### Data for the task
Segment Open
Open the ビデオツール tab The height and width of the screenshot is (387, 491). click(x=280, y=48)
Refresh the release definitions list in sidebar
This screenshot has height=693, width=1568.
Segment Closed
Segment Open
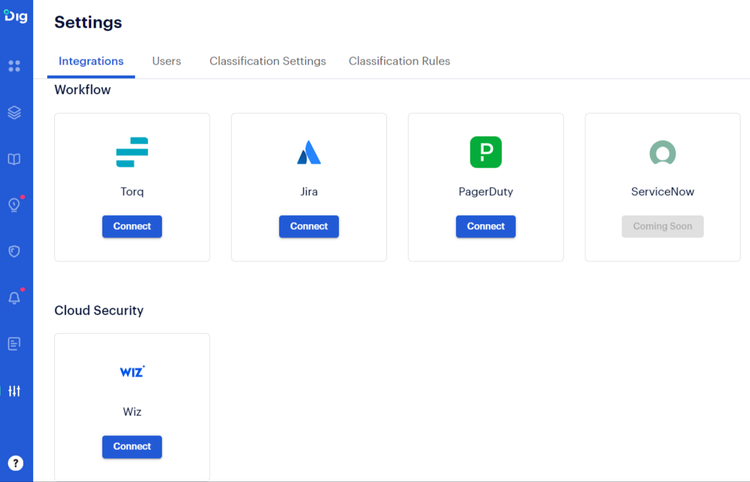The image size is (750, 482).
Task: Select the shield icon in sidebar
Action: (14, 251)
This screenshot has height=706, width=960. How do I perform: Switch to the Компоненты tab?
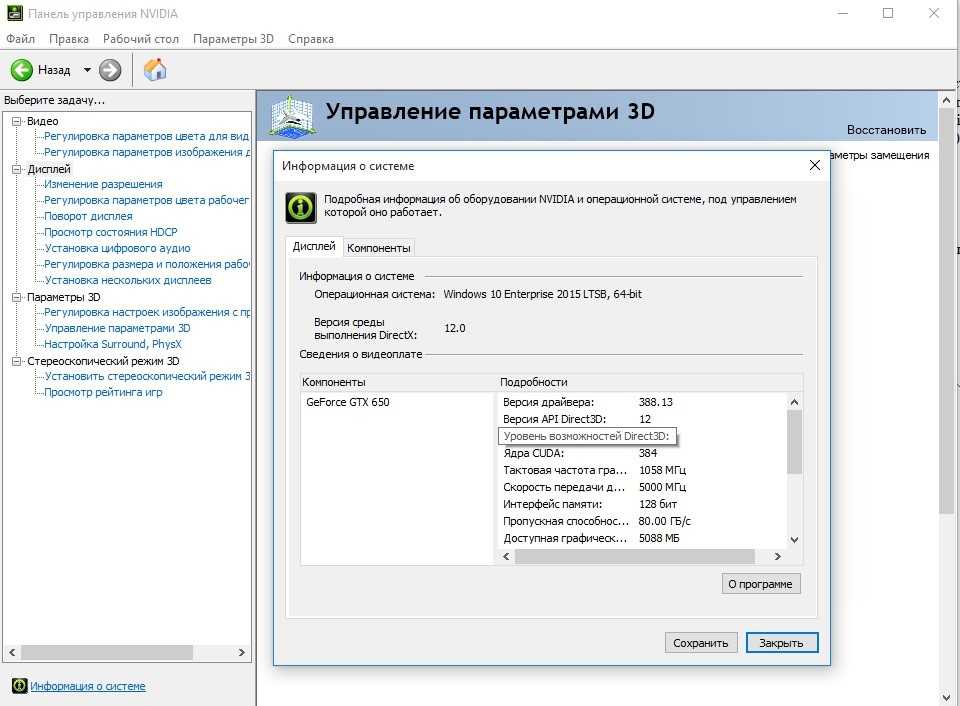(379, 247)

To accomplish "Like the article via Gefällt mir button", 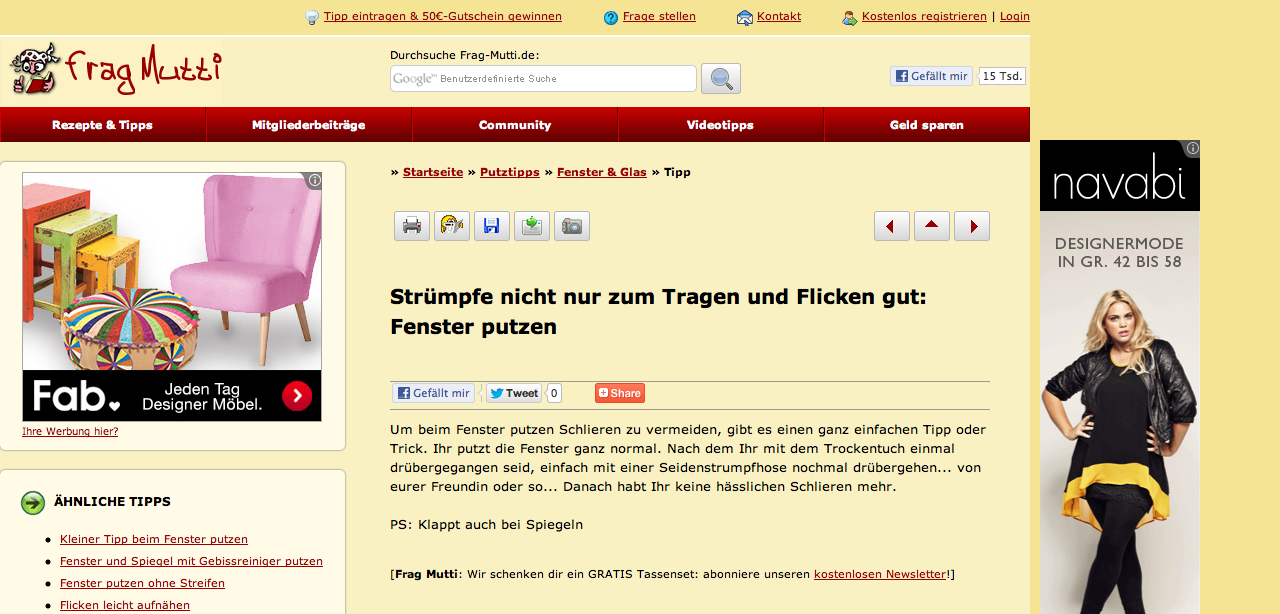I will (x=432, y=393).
Segment Closed
The range runs from the line with "Open the ビデオツール" up to and including the line with "This screenshot has height=693, width=1568." in the listing above; please write out exactly those lines and nothing more.

### Solution for this exercise
Open the ビデオツール tab The height and width of the screenshot is (387, 491). click(x=280, y=48)
Refresh the release definitions list in sidebar
This screenshot has height=693, width=1568.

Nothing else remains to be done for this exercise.